-- WHAT THE TASK REQUIRES --
Add 132 to every coordinate in the answers, then write out again only the lines of the material from the line with "Open the three-dot post options menu" up to and including the line with "Toggle Hide times", requests included.

-- SOURCE RECORDS --
____

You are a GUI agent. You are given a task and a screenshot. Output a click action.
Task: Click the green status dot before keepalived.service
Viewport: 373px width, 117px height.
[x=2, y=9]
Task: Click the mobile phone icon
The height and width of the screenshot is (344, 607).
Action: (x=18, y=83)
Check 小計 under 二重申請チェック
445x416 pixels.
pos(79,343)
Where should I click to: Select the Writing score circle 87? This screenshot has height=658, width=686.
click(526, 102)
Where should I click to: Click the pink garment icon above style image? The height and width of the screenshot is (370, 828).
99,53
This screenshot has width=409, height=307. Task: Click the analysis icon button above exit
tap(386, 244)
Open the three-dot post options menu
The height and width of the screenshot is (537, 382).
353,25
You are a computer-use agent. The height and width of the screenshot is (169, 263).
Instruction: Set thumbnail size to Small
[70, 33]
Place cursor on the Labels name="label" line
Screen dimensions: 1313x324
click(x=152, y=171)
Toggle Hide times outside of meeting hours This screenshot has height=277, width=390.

____

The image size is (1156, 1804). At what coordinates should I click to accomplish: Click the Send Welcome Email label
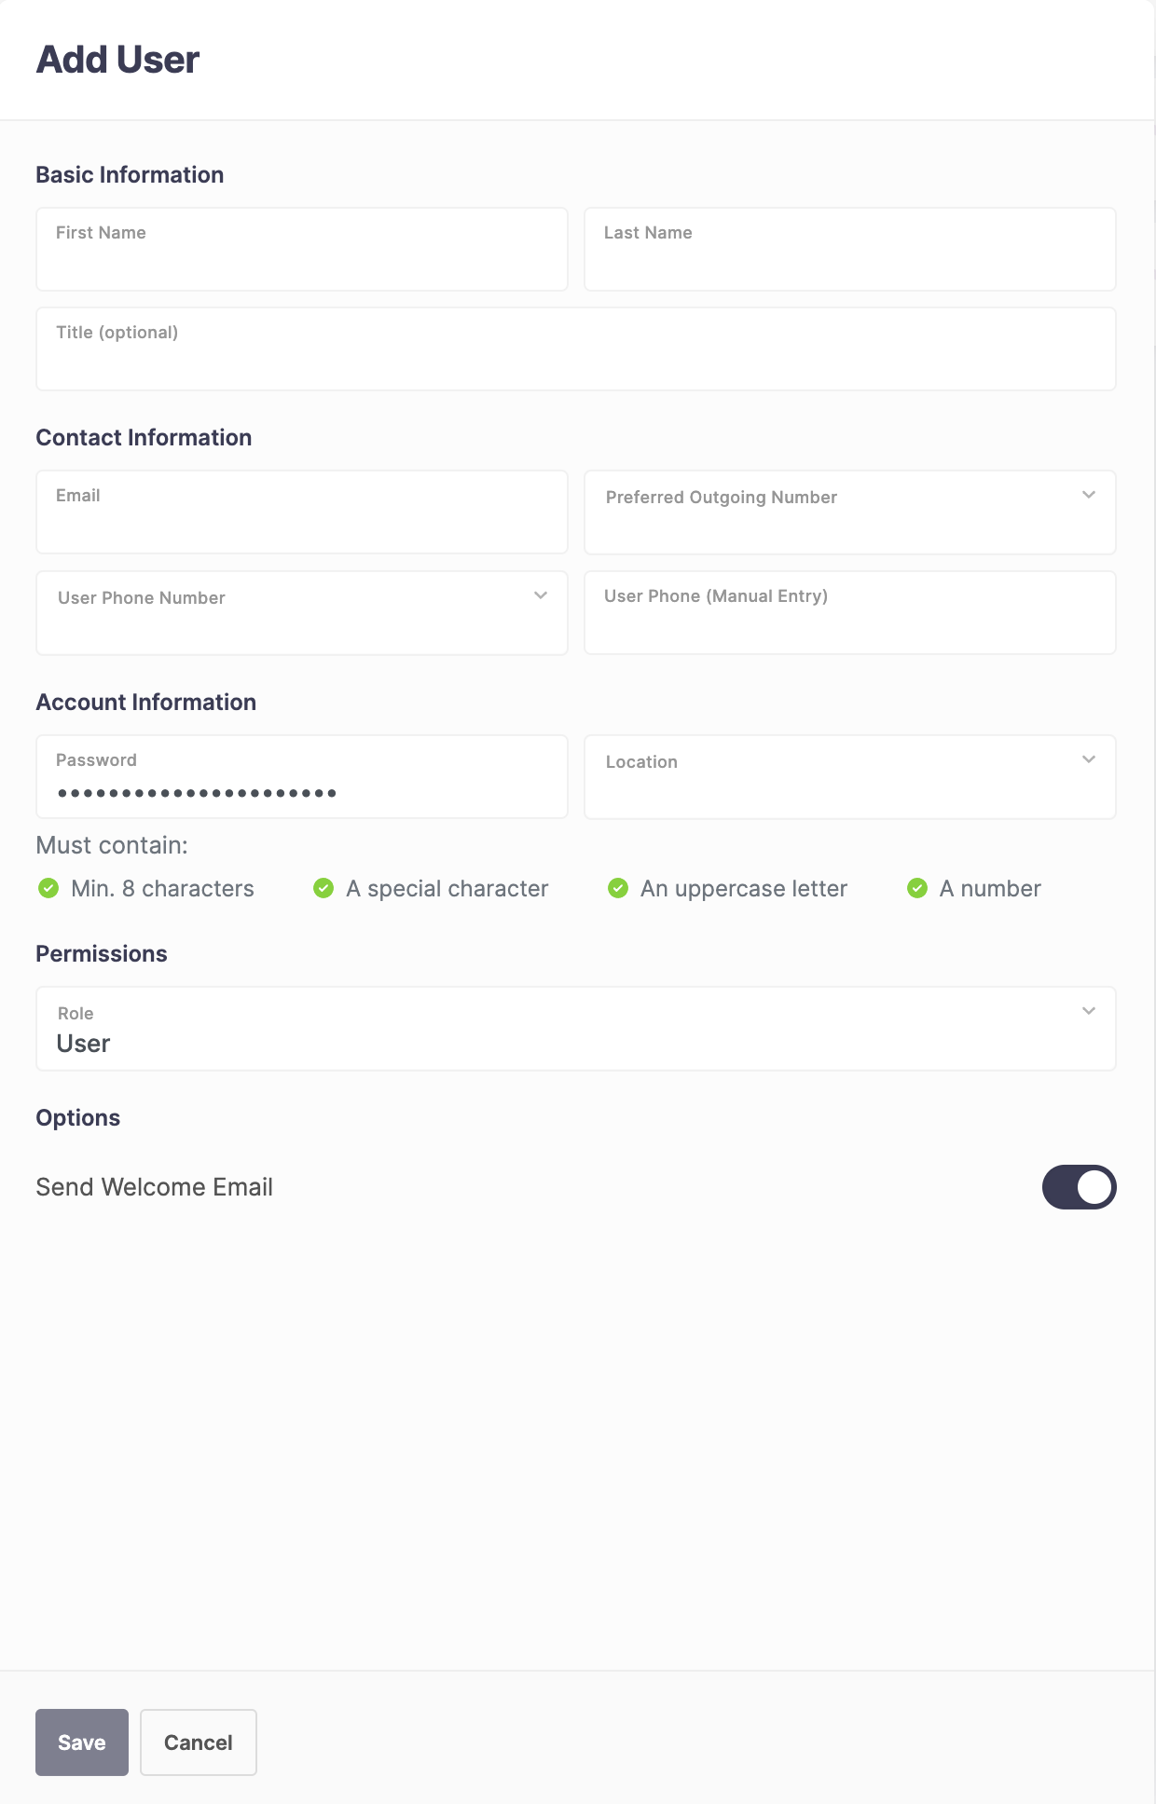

____

-- OUTPUT OF THE EXERCISE --
Open the three-dot post options menu
The height and width of the screenshot is (537, 382).
485,157
You are a computer-use agent. The height and width of the screenshot is (169, 263).
Instruction: Set thumbnail size to Small
[202, 165]
Place cursor on the Labels name="label" line
Screen dimensions: 1313x324
click(x=284, y=303)
Toggle Hide times outside of meeting hours This screenshot has height=277, width=390.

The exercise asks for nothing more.